Where the line containing "Instruction: Click the hamburger" appears below, start there and repeat each line exactly to the end. Leave the pictures out.

##### Given records #####

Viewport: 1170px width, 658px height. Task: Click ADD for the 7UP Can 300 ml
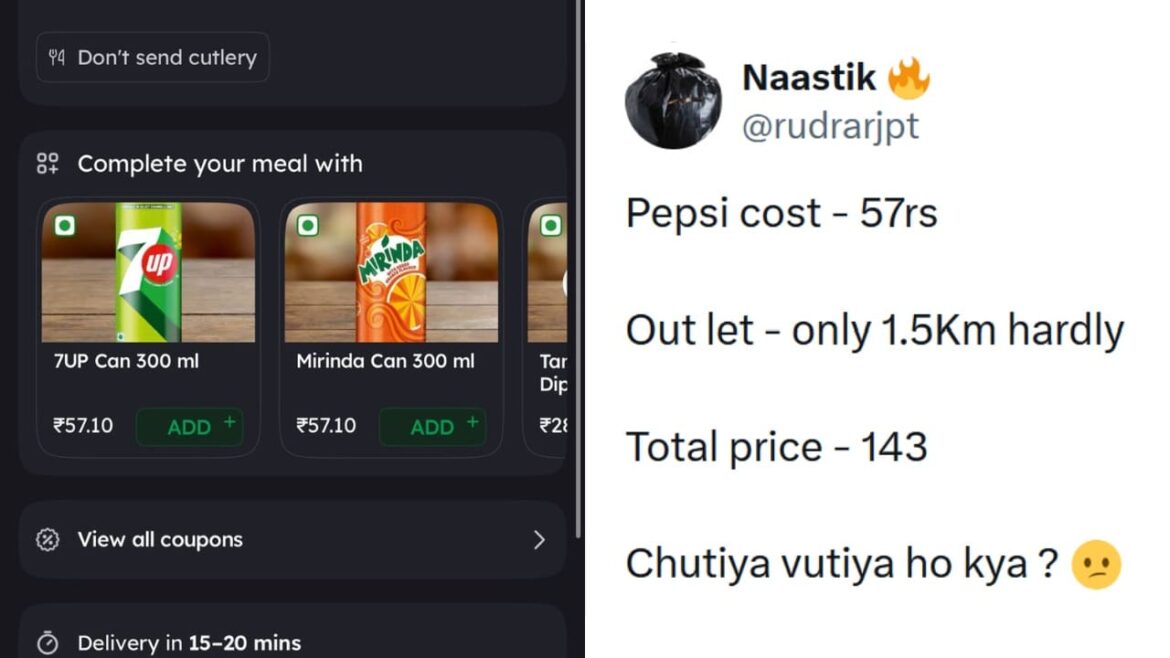pyautogui.click(x=190, y=426)
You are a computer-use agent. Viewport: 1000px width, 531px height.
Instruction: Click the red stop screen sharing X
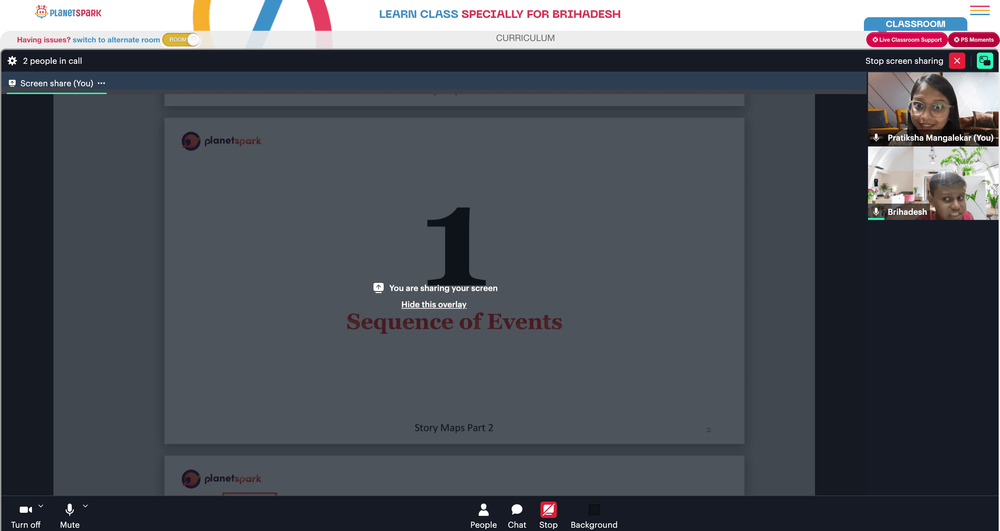(x=957, y=61)
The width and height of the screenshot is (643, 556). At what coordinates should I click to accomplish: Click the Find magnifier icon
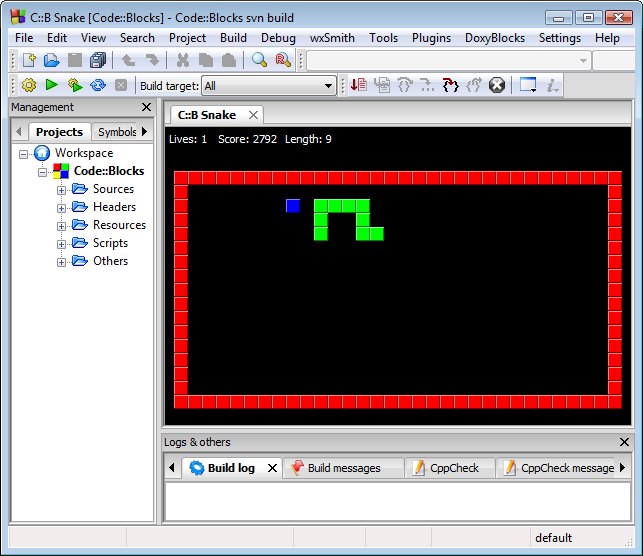pos(259,61)
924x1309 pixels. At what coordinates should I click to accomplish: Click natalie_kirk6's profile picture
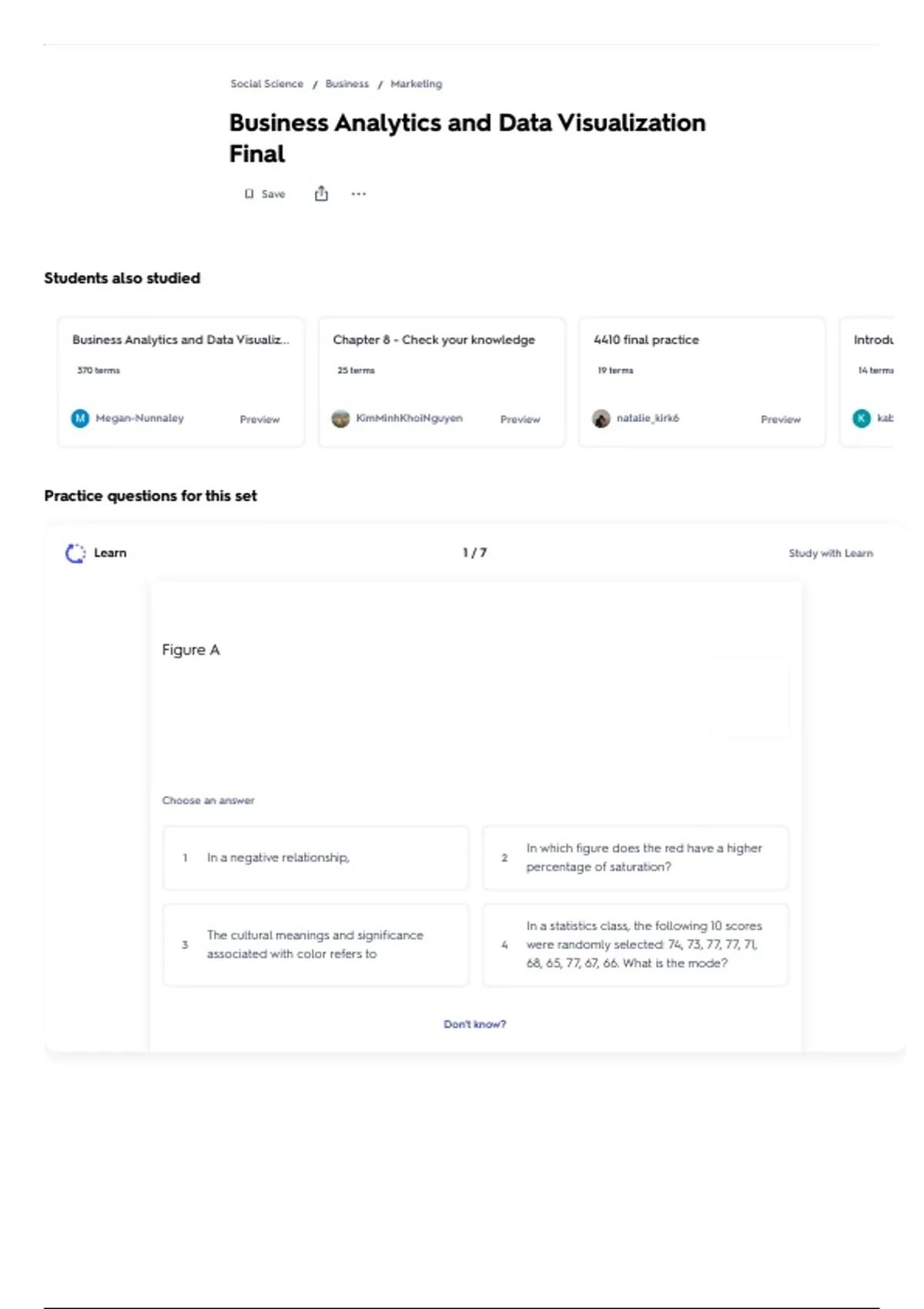click(x=601, y=418)

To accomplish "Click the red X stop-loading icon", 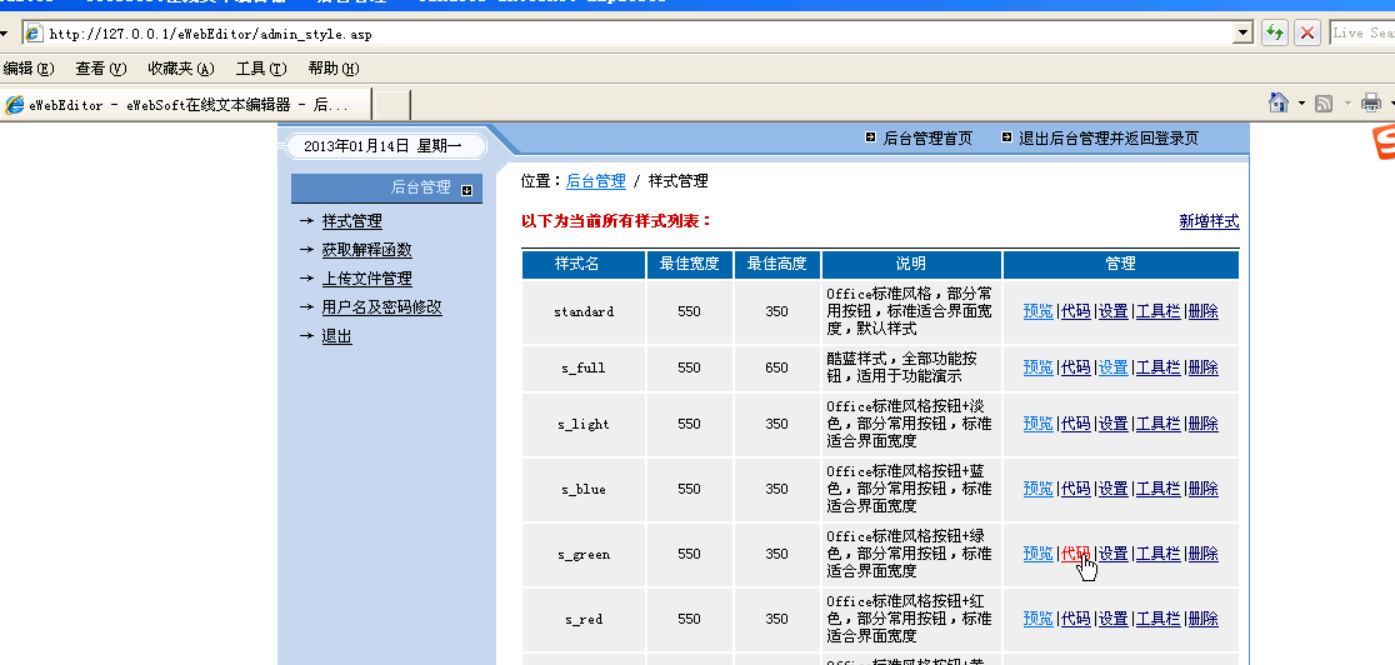I will 1307,33.
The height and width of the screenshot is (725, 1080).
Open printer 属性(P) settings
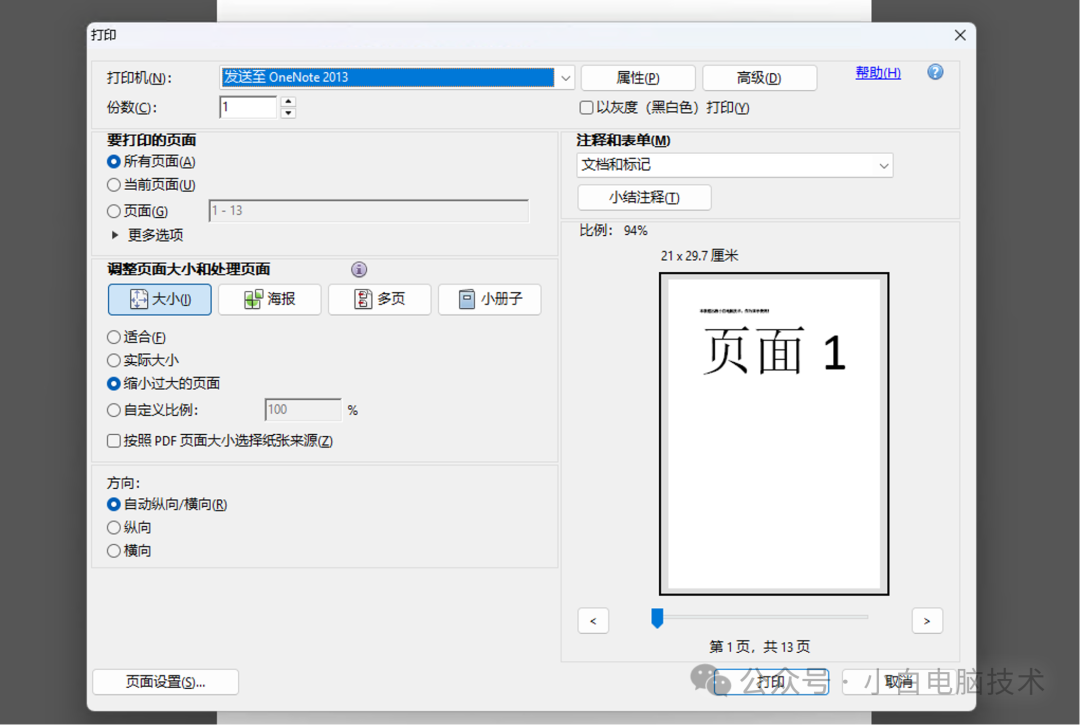point(637,77)
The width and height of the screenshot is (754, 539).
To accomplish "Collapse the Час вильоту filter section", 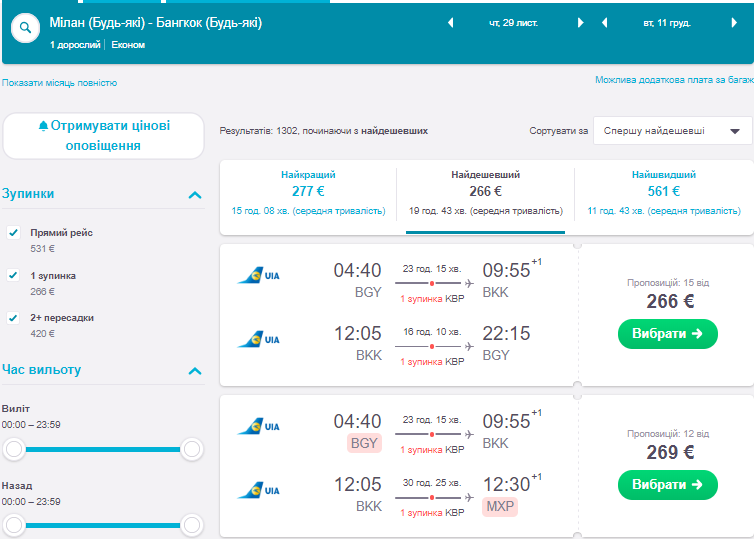I will pos(195,371).
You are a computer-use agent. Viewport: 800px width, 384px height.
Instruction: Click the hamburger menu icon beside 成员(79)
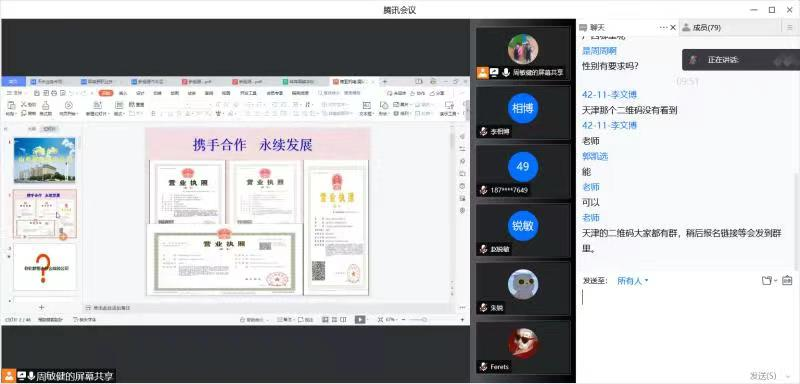[x=789, y=28]
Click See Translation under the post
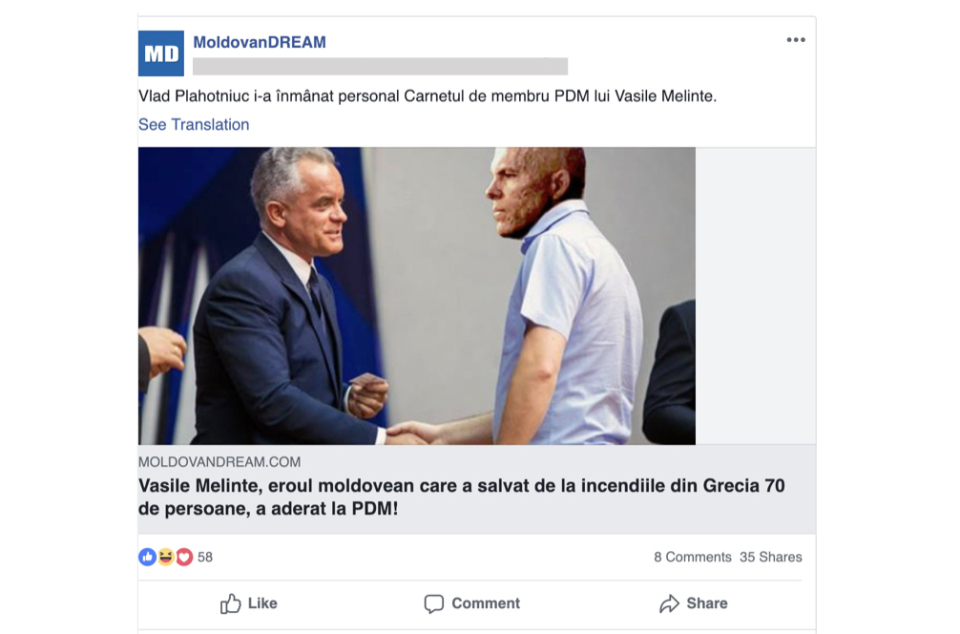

#####

■ Completed task
Instruction: Click the hamburger menu icon beside 成员(79)
[x=789, y=28]
Click See Translation under the post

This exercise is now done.